Type II will be described first as it is the most common type of CDA. It is transmitted as an autosomal recessive disease; the geographical distribution of the earlier recorded cases suggests a particularly high frequency in north-west Europe, in Italy and in North Africa. It is usually diagnosed in the first few years of life.
Some cases have presented with anaemia and/or jaundice at birth, and this should be considered in the evaluation of nonimmune hydrops fetalis. The clinical manifestations include a variable degree of jaundice, hepatomegaly and splenomegaly, cirrhosis, and diabetes, even in patients who have neither been transfused nor treated with iron. A few patients have been mentally retarded. The serum iron and transferrin saturations are increased.
Type II has an eponym, 'Hempas' - hereditary erythroblast multinuclearity with positive acidified serum - because of the unique feature that the red cells are haemolysed by some acidified normal sera but not by the patient's own serum, unlike PNH. In Hempas, there is a specific antigen on the erythrocytes, which reacts with an lgM anti-Hempas antibody present in the sera of about 30% of normal people in sufficient amounts to cause lysis. This susceptibility to lysis is probably due to abnormal complement control resulting from a defect in the complement-regulating protein glycophorin A (see below).
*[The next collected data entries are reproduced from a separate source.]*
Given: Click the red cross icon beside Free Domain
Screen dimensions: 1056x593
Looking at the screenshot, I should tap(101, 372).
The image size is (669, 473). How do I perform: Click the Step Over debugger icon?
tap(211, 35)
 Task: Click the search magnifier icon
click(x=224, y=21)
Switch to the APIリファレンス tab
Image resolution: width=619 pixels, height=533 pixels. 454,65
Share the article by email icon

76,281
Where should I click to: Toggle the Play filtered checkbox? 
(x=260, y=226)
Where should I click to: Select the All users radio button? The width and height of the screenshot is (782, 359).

In common with other types of dyserythropoiesis, there is enhanced I and i antigen activity, demonstrated in vitro by increased agglutination and by a positive cold-antibody (anti-I) lysis test.
Type II shows the abnormal features described above. In addition, there is a characteristic peripheral arrangement of endoplasmic reticulum giving the appearance of a 'double membrane' (Figure 13.8).
Pathogenesis appears to be an enzymatic defect in the glyco-sylation pathway leading to abnormalities in glycoprotein bands 3 and 5.5 and glycophorin A. Two different enzyme defects have been identified, namely deficiency of alpha-mannosidase II and N-acetylglucosaminyl transferase II.